Harry–the latest ‘hot sell’ that was supposed to create a margin of relief for indie booksellers instead created a lack of profitability. Several days after the ‘roll out’, this reporter saw bunches of Harry hardbacks stacked up at the Super Stop and Shop (next to the produce aisle) in Pittsfield MA. No pajama’ed kids, no lines of wild customers waving their money at cashiers.
And from across the Atlantic, an article from Scotland’s the “Herald and Times”…
“When you think of price wars, the town of Aberfeldy (Scotland) doesn’t spring to mind as a likely battleground. Even so, last Saturday, as history’s most hyped novel was hoisted by forklift truck onto shelves, the town’s two bookshops were a prime example of the agonising calculations that were going on all across Britain and North America over Harry Potter and the Half-Blood Prince.” More here on how books are sold these days, and how in our current economy, bookshops are essentially becoming passé.
As to books piled up now
Isn’t there also the point that most people who are going to buy a book will have already got it in one of a few ways on the day of release?
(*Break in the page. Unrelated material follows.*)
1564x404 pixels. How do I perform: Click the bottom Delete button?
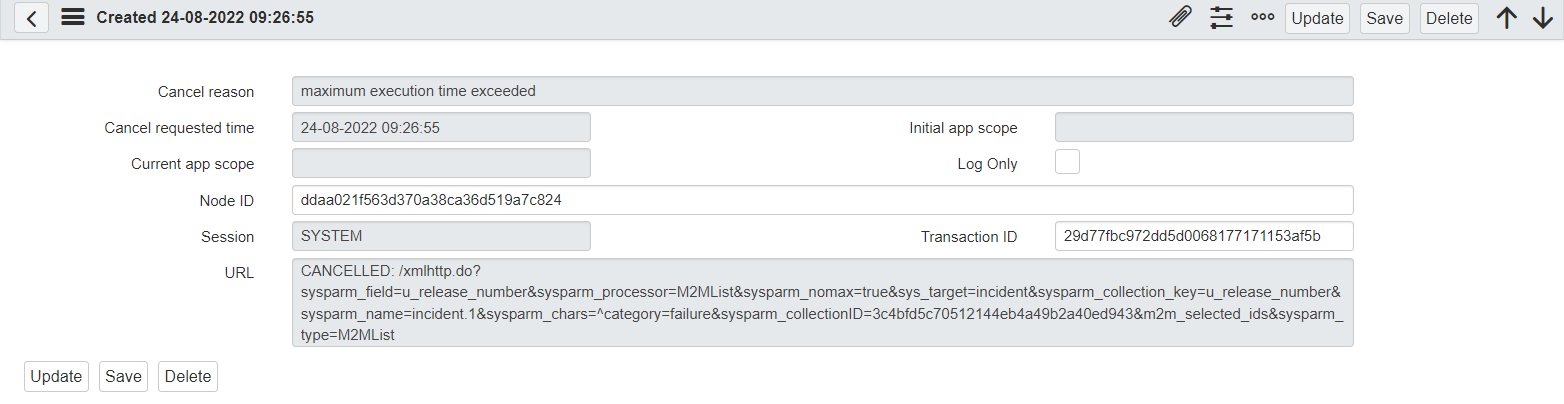(188, 376)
If you are desperate to have a copy you’d be getting it from wherever you are able to around the first day or so whether that be being there at midnight, ordering it online or getting it from the shop that saturday (ordered or not). The fact that unlike some products (PS2’s for instance) the demand won’t outstrip supply (in any of the places it is sold) means that price tends to be the main criteria. Then probably location.